Only four patients with metastatic colon cancer in an inguinal hernia sac have been reported. All of these patients were males over 60 years of age. It remains uncertain why metastases develop within a hernia sac. Roslyn et al. suggested that the mechanism might be explained by local inflammation of the sac and gravity, in a manner similar to drop metastases to the pelvic cul-de-sac [5]. Yu et al. demonstrated that inflammatory cytokines (interleukin-1β and tumor necrosis factor-α) enhanced tumor cell adhesion in biological tests [6]. The present patient did not have any trauma or previous left inguinal surgery to suggest a cause of inflammation. We hypothesize that the sigmoid colon, including the tumors in the diverticula, may have descended in the hernia sac and may have contributed to inflammation and cancer seeding. It is important to make an effort to identify the primary lesion when a metastatic nodule is found during inguinal hernia repair. However, routine studies do not have to be done before the metastasis is examined histologically because this is very rare.

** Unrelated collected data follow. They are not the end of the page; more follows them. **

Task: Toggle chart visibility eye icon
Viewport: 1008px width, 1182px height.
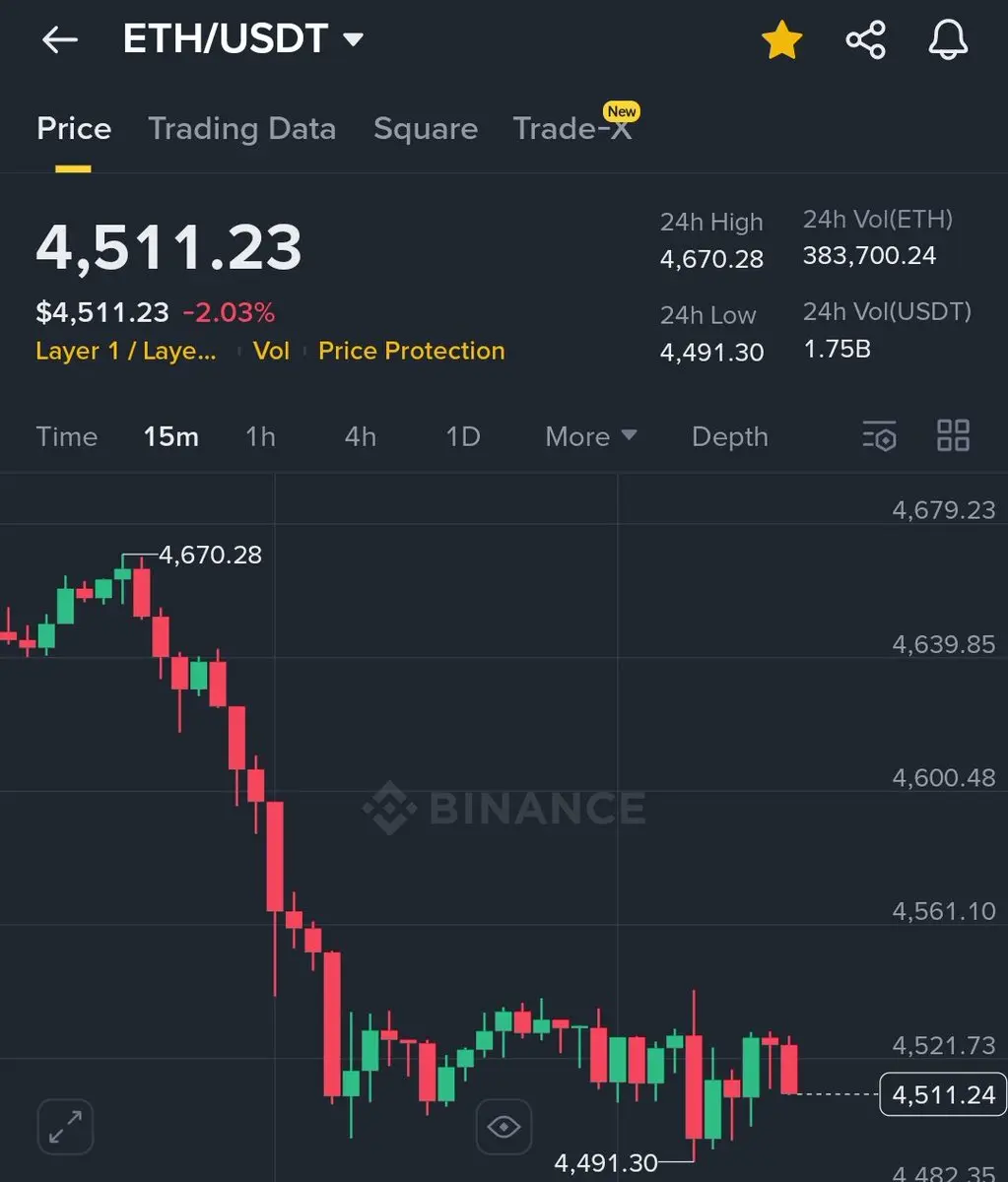Action: (x=504, y=1126)
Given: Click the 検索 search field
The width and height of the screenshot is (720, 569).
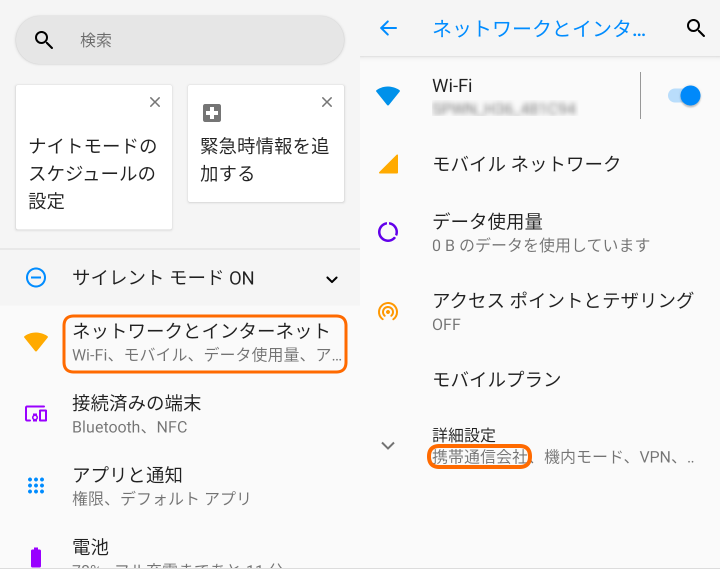Looking at the screenshot, I should tap(180, 40).
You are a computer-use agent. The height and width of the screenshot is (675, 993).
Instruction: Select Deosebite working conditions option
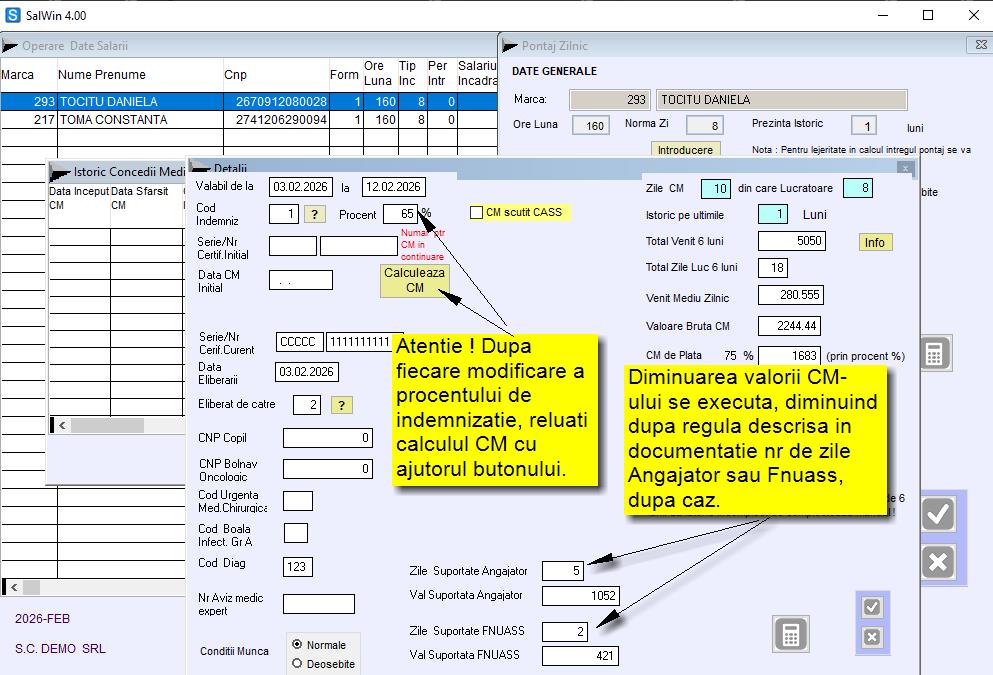point(297,663)
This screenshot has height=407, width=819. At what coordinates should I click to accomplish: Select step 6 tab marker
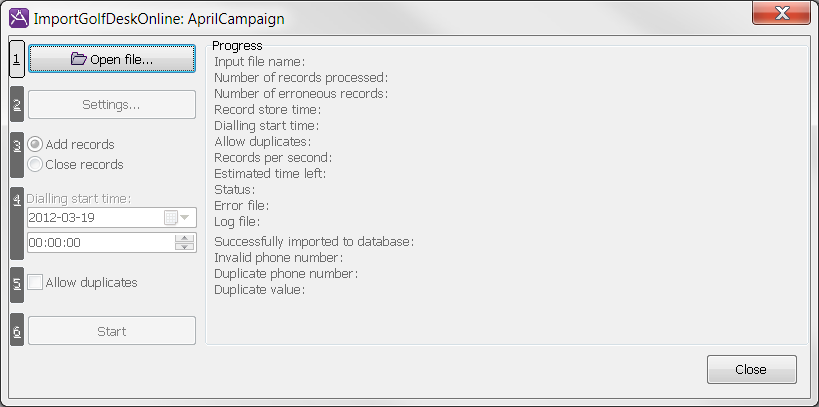17,330
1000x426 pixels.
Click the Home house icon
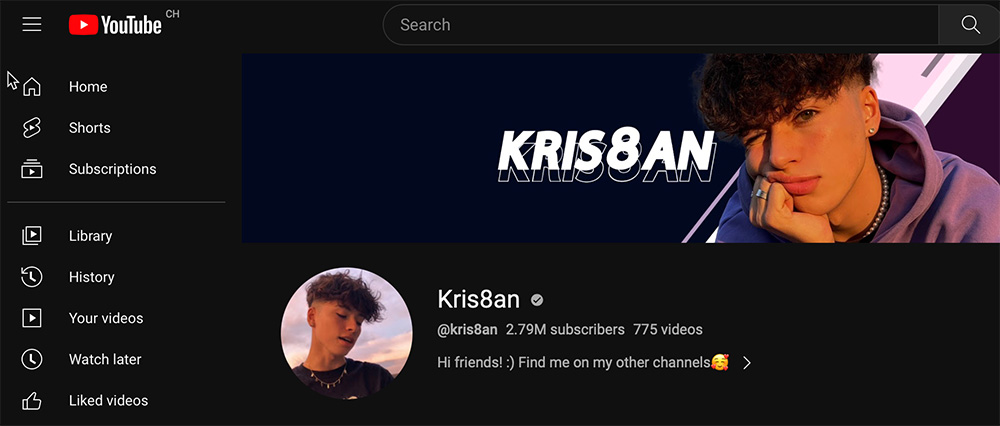(32, 87)
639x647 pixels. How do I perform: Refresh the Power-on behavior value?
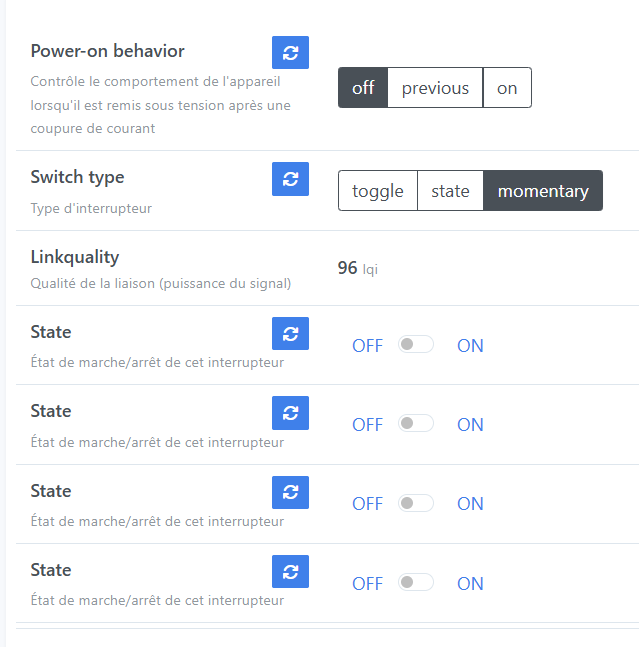290,52
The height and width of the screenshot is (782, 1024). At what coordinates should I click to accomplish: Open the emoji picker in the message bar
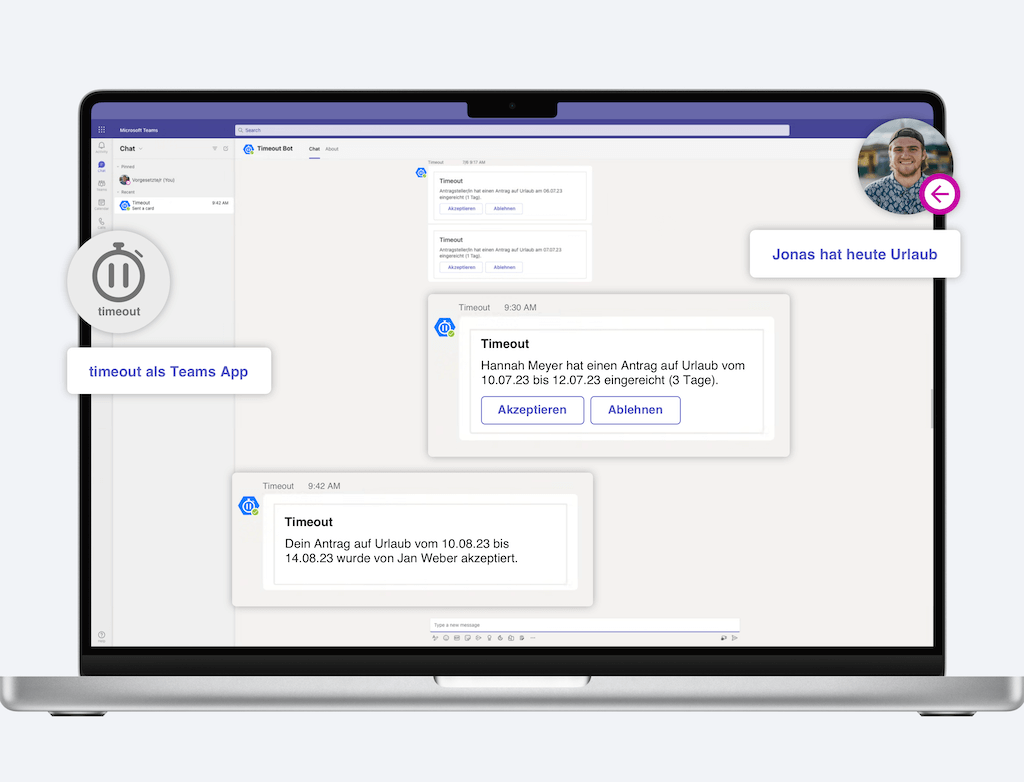tap(445, 637)
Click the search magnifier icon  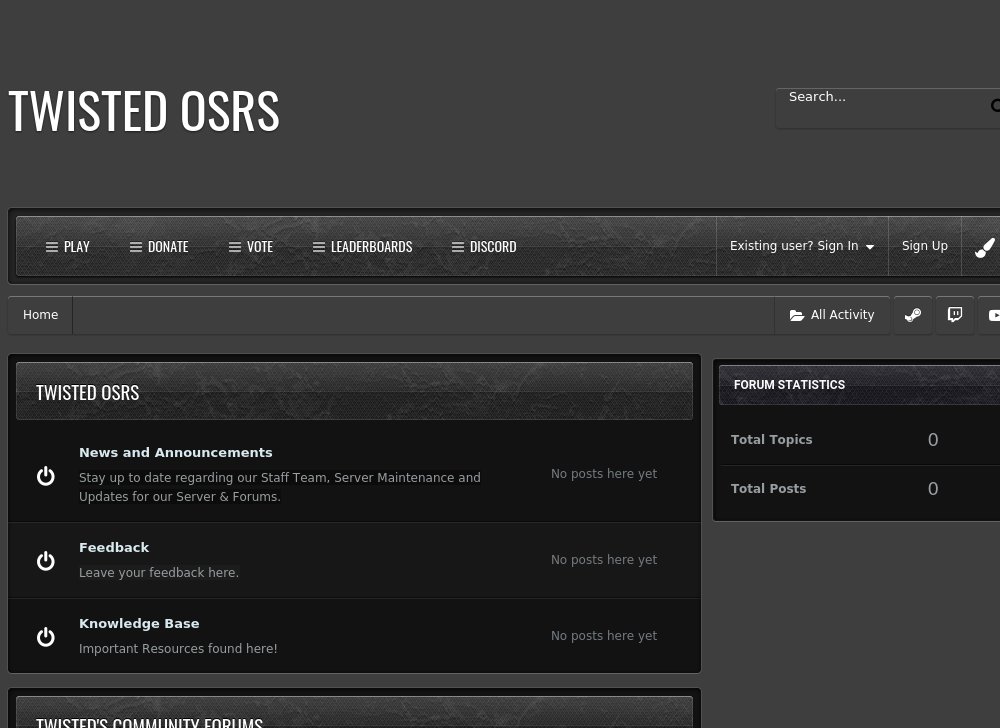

Malignancies can arise in colonic diverticula. The diagnosis was made based on the endoscopic finding of a tumor within a diverticulum [7]. However, establishing the diagnosis may be complicated by abnormal findings, such as abscess formation, submucosal progression, or diverticulitis [8]. Hence, endoscopic findings may not facilitate establishing the definitive diagnosis, as in the present patient.
There are 11 previous reports of colon cancer arising in a diverticulum. Of these, nine were in an advanced at the time of diagnosis. Eight of these lesions were in the left colon. Since colonic diverticula are thin-walled and lack a muscular layer, cancers arising within a diverticulum can easily penetrate the serosa which may facilitate early development of disseminated disease. Patients with cancers arising in a diverticulum need careful evaluation and follow-up [8]. The present patient had two separate cancers in sigmoid diverticula which were considered synchronous, because the pathological characteristics were different. The proximal lesion was mainly moderately differentiated adenocarcinoma, accompanied by highly and poorly differentiated adenocarcinoma. However, the distal lesion was mainly moderately differentiated adenocarcinoma without poorly differentiated adenocarcinoma. To the best of our knowledge, the present case is the first report of two cancers in colonic diverticula.